Second Amended and Restated Global Distribution Agreement

Concurrently with the closing of the secondary offering, BlackRock and ML&Co. also entered into the Second Amended and Restated Global Distribution Agreement (the “Global Distribution Agreement”), which further amends the original global distribution agreement that was entered into between ML&Co. and BlackRock at the time BlackRock’s business was merged with ML&Co.’s investment management business in 2006.

The Global Distribution Agreement has an initial term ending on January 1, 2014, with one automatic three-year extension unless BlackRock has been the subject of certain regulatory sanctions. The Global Distribution Agreement amends the existing global distribution agreement between ML&Co. and BlackRock to clarify the applicability of the global distribution agreement to certain economic arrangements and to detail certain of ML&Co.’s obligations with respect to revenue neutrality across the range of BlackRock products distributed by ML&Co. if ML&Co. changes either the economic terms applicable to, or the manner of, its distribution of those particular products.

The foregoing summary of the Global Distribution Agreement is qualified by reference to the full text of the Global Distribution Agreement which is filed as Exhibit 10.2 hereto and incorporated herein by reference.

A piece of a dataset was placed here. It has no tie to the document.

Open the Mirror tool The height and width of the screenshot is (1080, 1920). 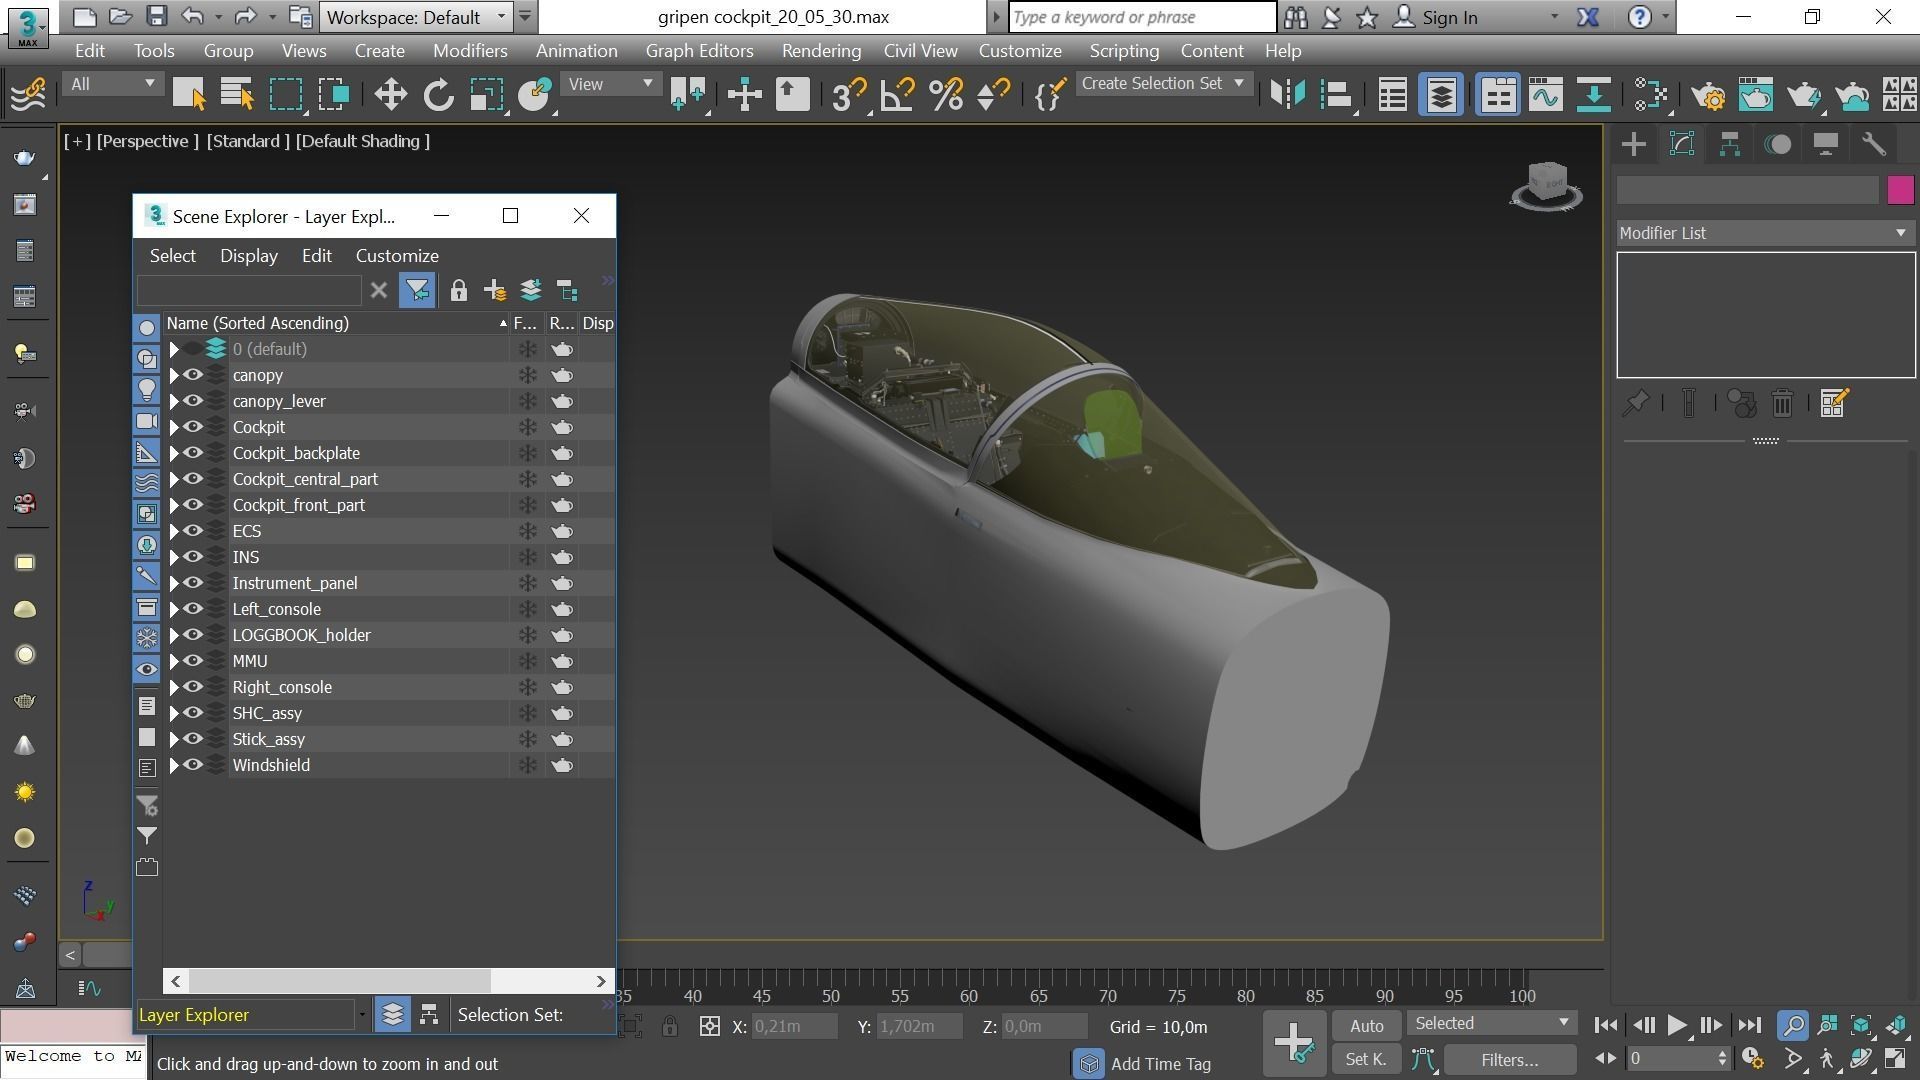pos(1287,95)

Item 3.02 Unregistered Sales of Equity Securities

See Item 1.01 “Exchange Agreement” in BlackRock’s Current Report on Form 8-K filed on November 12, 2010 and Item 8.01 of this report, incorporated herein by reference.


 

Item 8.01 Other Events

On November 15, 2010, BlackRock announced the closing of the previously announced secondary offerings by Bank of America and The PNC Financial Services Group, Inc. (“PNC”) of 58,737,122 shares of BlackRock’s common stock, which includes 56,407,040 shares of common stock issuable upon the conversion of BlackRock’s Series B Convertible Participating Preferred Stock (the “Series B Preferred Stock”). Concurrently with the secondary offerings, BlackRock issued 11,105,000 shares of common stock to PNC in exchange for an equal number of shares of Series B Preferred Stock. A copy of the press release is attached hereto as Exhibit 99.1 and incorporated herein by reference.

Item 9.01 Financial Statements and Exhibits

 

(d) Exhibits

 

10.1

  Third Amended and Restated Stockholder Agreement, dated as of November 15, 2010, among BlackRock, Inc., Merrill Lynch & Co., Inc. and Merrill Lynch Group, Inc.

10.2

  Second Amended and Restated Global Distribution Agreement, dated as of November 15, 2010, between BlackRock, Inc. and Merrill Lynch & Co., Inc.

99.1

  Press Release dated November 15, 2010 issued by BlackRock.


 

SIGNATURES

Pursuant to the requirements of the Securities Exchange Act of 1934, the registrant has duly caused this report to be signed on its behalf by the undersigned hereunto duly authorized.

 

BlackRock, Inc.
(Registrant)
By:  

/s/ Daniel R. Waltcher

  Daniel R. Waltcher
  Managing Director and
  Deputy General Counsel

Date: November 16, 2010


 

Exhibit Index

 

10.1    Third Amended and Restated Stockholder Agreement, dated as of November 15, 2010, among BlackRock, Inc., Merrill Lynch & Co., Inc. and Merrill Lynch Group, Inc.
10.2    Second Amended and Restated Global Distribution Agreement, dated as of November 15, 2010, between BlackRock, Inc. and Merrill Lynch & Co., Inc.
99.1    Press Release dated November 15, 2010 issued by BlackRock.